In due course a petition was addressed to His Majesty the King. The Council was anxious that a Royal Charter of incorporation should be granted. Shortly afterwards His Excellency Sir Philip Mitchel the Governor announced that the King had been graciously pleased to consent to the Council’s request and that His Royal Highness the Duke of Gloucester, would be charged by His Majesty to present the letters patent in person. He indicated that the Kenya Government would present a mace to Nairobi and basic design was prepared by a member of the Council staff.

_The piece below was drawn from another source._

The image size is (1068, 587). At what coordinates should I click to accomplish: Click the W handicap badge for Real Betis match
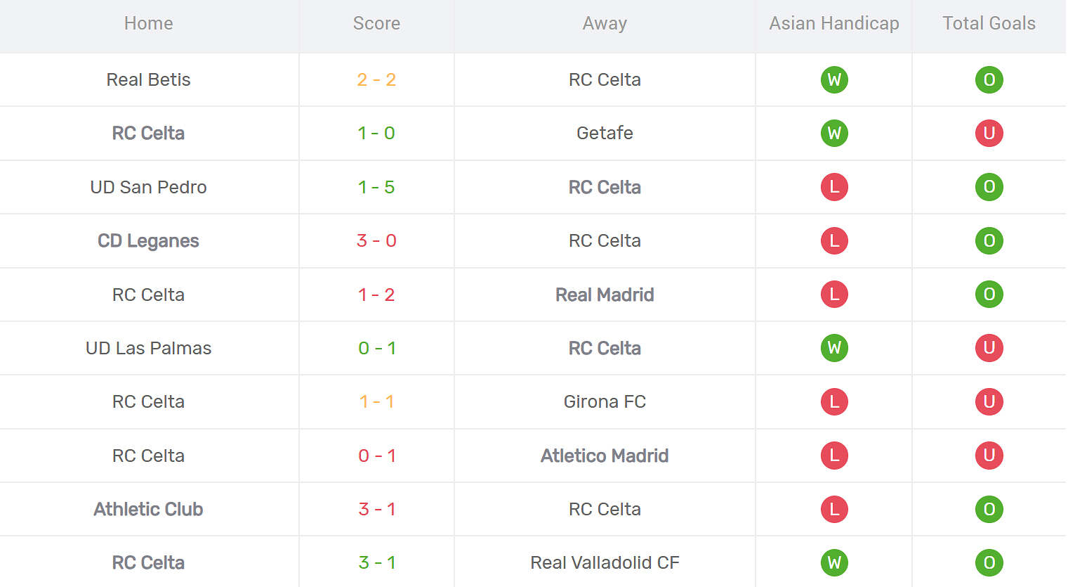tap(834, 79)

Now the task of arranging the charter ceremonies began in earnest.It was decided that a memo be addressed to the Earl Marshall seeking the grant of the new Arms to the City to either use a badge or roundel
The golden-crested cranes of the old roundel were retained as supporters in the new Armorial bearings. The motto remained the same, while the Maasai shield was incorporated in the crest. On it also, was a golden lion symbolizing the peace bringing character of British rule. The central shield was a new addition. It lay on a field quartered green and gold to represent the mineral and agricultural wealth of the Kenyan colony. The central motif in the form of a heraldic fountain, was in commemoration of the swamp that once inundated the Nairobi area and from which it received its Maasai name ‘the place of the cool waters’.
In March 1950, Nairobi Municipality became a City by the Royal Charter of Incorporation,
After independence the City of Nairobi elected its first indigenous Mayor in 1964 and the first female Mayor in 1975. In 1984 the Nairobi City Council was dissolved to pave way for the Nairobi City Commission which governed the city up to 1992 when the Nairobi City Council was reconstituted and the first multi-party Mayor elected. With the promulgation of the constitution of Kenya 2010, Nairobi elected the first Governor under this constitution.
The City of Choice to invest, work and live in.
To provide affordable, accessible and sustainable quality services, enhancing community participation and creating a secure climate for political,social and economic development through the commitment of a motivated and dedicated team.
Accountability, transparency, excellence, accessibility, integrity, responsiveness, equity and team work.
After the elections of 2013, Nairobi City Council became Nairobi City County. Nairobi City County elected its first Governor in March 2013.